## What is needed
Which of the lines below contain the string "Enable"? Copy each one.

## Records for processing
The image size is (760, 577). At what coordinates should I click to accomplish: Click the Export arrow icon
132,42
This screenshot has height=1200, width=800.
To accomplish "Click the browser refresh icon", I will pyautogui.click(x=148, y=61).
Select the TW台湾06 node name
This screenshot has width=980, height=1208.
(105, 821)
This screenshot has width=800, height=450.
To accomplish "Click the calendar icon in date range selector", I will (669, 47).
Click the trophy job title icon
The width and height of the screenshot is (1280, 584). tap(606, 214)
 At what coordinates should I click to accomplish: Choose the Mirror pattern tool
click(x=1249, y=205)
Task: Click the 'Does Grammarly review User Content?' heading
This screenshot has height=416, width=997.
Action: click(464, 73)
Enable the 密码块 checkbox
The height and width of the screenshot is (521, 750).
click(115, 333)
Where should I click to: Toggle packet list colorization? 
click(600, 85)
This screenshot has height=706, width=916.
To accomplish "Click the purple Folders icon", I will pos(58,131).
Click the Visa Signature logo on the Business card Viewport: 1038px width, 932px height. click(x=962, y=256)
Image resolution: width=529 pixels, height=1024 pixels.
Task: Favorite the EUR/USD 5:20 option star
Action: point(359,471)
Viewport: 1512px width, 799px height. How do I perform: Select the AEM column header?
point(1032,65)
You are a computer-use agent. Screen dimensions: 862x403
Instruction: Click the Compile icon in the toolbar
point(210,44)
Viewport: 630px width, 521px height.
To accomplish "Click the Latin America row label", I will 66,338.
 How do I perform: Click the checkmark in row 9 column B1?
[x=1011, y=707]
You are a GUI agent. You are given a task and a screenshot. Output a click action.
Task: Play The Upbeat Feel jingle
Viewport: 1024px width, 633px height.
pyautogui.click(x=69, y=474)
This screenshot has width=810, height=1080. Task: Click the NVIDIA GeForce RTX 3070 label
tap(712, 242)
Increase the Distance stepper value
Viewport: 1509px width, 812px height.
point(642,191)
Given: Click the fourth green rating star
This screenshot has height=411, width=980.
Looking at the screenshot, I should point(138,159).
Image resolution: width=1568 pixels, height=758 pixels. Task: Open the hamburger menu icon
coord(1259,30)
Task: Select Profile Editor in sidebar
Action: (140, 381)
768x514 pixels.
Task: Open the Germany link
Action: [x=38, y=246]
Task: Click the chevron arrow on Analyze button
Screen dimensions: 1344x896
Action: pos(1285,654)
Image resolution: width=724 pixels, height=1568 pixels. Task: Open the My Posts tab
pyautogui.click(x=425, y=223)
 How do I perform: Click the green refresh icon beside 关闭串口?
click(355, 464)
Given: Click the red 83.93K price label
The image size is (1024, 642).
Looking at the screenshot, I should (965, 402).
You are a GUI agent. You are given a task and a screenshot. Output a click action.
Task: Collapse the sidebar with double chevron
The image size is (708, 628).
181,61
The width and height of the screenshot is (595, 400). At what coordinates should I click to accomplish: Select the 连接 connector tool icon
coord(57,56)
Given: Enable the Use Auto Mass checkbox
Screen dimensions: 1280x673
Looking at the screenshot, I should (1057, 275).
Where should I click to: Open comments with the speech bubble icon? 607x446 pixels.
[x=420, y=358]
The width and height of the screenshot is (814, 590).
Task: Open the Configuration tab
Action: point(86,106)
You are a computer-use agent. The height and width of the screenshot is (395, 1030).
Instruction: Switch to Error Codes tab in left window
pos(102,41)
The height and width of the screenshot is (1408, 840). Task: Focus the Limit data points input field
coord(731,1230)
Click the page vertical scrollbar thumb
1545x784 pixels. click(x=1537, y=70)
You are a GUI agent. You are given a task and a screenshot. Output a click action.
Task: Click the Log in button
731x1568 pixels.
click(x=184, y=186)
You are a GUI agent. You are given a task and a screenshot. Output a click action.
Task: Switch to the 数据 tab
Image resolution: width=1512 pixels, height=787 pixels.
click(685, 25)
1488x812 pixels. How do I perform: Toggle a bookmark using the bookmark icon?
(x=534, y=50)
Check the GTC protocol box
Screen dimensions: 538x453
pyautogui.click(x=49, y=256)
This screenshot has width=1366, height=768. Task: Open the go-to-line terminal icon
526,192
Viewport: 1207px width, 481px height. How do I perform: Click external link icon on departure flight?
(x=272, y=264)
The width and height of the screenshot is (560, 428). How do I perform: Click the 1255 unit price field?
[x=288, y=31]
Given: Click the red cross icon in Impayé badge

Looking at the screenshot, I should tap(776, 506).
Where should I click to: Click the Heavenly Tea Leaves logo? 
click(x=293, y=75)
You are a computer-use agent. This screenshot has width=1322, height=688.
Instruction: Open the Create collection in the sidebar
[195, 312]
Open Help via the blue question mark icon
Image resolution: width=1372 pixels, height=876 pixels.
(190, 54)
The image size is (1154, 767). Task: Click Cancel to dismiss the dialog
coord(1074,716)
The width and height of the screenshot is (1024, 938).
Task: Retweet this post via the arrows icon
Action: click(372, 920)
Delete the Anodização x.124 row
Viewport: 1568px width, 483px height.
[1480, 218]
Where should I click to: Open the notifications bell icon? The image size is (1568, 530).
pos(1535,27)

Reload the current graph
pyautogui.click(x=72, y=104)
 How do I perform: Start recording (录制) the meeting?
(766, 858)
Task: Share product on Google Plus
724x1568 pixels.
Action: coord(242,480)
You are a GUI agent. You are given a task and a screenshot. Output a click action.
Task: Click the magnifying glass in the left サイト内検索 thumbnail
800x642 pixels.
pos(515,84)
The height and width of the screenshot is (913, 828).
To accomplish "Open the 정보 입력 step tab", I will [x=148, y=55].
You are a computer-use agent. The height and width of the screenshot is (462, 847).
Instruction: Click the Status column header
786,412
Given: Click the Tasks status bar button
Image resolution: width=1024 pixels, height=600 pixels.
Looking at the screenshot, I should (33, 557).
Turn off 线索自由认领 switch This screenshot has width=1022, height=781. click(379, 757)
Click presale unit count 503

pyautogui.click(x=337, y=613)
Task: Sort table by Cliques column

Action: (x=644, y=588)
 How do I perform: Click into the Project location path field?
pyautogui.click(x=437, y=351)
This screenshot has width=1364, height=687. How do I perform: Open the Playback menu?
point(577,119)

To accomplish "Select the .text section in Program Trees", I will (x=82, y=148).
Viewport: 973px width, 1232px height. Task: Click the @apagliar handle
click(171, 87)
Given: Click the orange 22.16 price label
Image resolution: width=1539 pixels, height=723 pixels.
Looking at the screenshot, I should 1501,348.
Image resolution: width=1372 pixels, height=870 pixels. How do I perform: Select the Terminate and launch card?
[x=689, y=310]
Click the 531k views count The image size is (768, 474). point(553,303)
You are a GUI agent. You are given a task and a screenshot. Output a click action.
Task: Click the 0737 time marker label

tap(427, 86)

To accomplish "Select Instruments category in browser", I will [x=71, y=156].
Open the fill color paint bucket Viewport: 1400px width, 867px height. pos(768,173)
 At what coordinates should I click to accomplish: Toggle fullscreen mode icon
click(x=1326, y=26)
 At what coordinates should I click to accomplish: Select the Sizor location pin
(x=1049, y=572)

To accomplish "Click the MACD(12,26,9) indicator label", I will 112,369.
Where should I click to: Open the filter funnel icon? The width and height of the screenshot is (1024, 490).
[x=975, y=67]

## Solved exercise
Enable the 密码块 checkbox
Given: Enable the Use Auto Mass checkbox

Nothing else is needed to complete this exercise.